As such, I blazed through (consuming and being consumed by) Philip Pullman's His Dark Materials trilogy, the first three Jasper Fforde books, and the first three of Naomi Novik's Temeraire series.
These books made me gritty-eyed with fatigue (making me stay up late), they made me crabby in the face of banal conversation (when I could have been reading...), but most of all, they made me glad.
To be so completely possessed by a character, a setting, a story is to be reminded why I enjoy literature - the reading as well as the writing of it, both of which are capable of taking me up out of the tangle and dust of my day to day life.
In a similar vein, I often find myself returning to the comfort of much-loved books, though recently it's been much-loved authors.
The practice is much like re-upholstering a favorite chair. You need to paint and paper yourself with the particular arrangement of words and ideas that distinguishes each writer and to enter these books is akin to sitting at your table at your cafe - the landscape is familiar and still somehow different every time.
As such, I recently found myself re-reading all of Neil Gaiman's novels.
Though American novelist Jane Smiley is a recent discovery, I have found a similar space in her books and so have been taking them like tonics - most recently A Thousand Acres and At Paradise Gate.
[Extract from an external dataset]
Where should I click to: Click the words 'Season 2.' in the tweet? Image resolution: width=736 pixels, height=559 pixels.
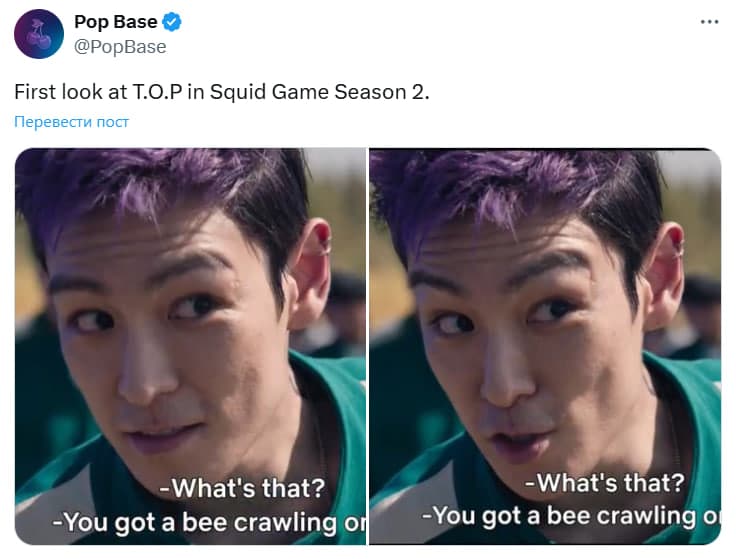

A second category of reading includes books whose content is so episodic or so dense that it would be impossible to read them in one go or even in the course of several days.
On-going examples include Margaret Laurence-Al Purdy: A Friendship in Letters (Selected Correspondence) and Neal Stephenson's Quicksilver: The Baroque Cycle respectively.
These books need much gnawing at the ideas they contain, and are best suited for an hour in a chair pushed into the wash of late afternoon sunlight or the forty or so minutes when the bath is hottest.
Any attempts to read on, in my experience, is unsatisfying.
Sometimes I go too long between sessions with these types of books and they fall off my reading list but most often they just find their way into my hand when I am on the cusp of forgetting the where when hows.
Finally, there are the books I read because they've been assigned to me (lately, Jennifer McCartney's Afloat and also Jen Sookfong Lee's The End of East).
While I enjoy whatever is on offer in these books, I am also fiercely paying attention, busy with all the NOTICING and ANALYZING it takes for even the shortest review.
As such, I find that reading assigned books lacks the one confirmed pleasure of being bookish: completely and utterly losing the self.
I think is this is because those all caps actions are rooted in my writerly self and my personality and not that of the writer whose work I am reading.
The 'I' is silent but unavoidable: I NOTICE. I ANALYZE.
That is not to say that this type of reading is overly critical. Though it is more pleasurable to be completely subsumed in a book, it is more useful to me as a writer to read closely and carefully.